In the entries below, find the line with "LIVRAISON & EXPÉDITION (593, 268)" and print exactly every line from there up to and including the line with "[Previous] (12, 98)", with no other lines.

Stored records
-=-=-
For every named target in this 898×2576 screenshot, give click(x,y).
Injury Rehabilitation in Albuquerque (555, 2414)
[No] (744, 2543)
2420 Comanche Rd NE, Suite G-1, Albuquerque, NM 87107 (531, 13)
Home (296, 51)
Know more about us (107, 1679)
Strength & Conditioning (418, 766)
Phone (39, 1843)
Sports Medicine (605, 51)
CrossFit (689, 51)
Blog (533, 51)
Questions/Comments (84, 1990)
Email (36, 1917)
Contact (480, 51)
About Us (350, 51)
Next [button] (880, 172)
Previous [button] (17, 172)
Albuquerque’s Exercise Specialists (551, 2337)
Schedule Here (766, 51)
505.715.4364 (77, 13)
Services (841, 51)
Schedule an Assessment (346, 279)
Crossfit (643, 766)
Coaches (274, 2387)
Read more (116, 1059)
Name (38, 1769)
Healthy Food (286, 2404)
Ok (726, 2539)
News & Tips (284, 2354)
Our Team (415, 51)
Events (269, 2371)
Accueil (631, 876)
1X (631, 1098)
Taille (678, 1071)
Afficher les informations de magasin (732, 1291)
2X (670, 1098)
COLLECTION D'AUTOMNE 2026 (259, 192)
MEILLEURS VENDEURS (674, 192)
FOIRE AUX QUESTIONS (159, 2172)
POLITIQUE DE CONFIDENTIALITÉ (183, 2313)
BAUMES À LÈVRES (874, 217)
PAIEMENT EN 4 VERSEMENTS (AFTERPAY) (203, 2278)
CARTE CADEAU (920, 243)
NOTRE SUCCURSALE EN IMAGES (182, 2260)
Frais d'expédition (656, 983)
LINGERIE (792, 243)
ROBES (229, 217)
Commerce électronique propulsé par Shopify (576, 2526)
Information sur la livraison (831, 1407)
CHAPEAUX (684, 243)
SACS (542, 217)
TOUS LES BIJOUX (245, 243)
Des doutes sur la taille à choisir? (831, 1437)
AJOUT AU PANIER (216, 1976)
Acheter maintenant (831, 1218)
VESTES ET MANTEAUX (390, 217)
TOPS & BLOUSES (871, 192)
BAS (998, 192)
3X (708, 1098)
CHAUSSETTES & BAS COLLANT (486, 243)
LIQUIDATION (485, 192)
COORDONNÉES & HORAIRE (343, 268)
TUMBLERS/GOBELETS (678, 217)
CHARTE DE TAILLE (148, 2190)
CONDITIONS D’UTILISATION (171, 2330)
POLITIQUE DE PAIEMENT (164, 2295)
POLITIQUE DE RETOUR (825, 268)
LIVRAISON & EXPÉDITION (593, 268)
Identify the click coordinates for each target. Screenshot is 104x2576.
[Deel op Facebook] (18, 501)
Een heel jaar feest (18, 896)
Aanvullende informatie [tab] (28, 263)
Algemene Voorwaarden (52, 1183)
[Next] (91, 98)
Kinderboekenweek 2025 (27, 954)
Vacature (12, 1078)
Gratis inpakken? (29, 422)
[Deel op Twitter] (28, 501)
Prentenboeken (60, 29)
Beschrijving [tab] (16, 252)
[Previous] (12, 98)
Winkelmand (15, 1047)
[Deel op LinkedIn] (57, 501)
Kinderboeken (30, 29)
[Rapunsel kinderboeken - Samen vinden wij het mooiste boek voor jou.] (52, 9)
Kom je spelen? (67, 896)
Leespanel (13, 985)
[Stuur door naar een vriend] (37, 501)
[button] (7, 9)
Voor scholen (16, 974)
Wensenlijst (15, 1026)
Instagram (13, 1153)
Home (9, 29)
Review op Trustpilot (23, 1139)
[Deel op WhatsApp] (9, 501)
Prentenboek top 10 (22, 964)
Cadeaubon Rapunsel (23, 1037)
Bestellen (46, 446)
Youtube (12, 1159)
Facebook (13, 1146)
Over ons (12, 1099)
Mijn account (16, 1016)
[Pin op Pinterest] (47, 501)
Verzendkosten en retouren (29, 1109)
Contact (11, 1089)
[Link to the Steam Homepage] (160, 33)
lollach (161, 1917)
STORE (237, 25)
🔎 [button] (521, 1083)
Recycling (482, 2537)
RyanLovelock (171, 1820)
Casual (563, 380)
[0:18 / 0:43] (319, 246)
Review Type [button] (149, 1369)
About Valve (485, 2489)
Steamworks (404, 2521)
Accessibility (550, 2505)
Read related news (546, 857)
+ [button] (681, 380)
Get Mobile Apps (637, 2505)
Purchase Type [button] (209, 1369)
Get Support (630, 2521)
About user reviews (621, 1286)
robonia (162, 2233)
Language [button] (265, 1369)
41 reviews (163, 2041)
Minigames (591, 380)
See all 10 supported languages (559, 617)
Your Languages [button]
-=-=-
Answer space >>
LIVRAISON & EXPÉDITION (593, 268)
Identify the click coordinates for each target. Screenshot is 104x2576.
[Deel op Facebook] (18, 501)
Een heel jaar feest (18, 896)
Aanvullende informatie [tab] (28, 263)
Algemene Voorwaarden (52, 1183)
[Next] (91, 98)
Kinderboekenweek 2025 (27, 954)
Vacature (12, 1078)
Gratis inpakken? (29, 422)
[Deel op Twitter] (28, 501)
Prentenboeken (60, 29)
Beschrijving [tab] (16, 252)
[Previous] (12, 98)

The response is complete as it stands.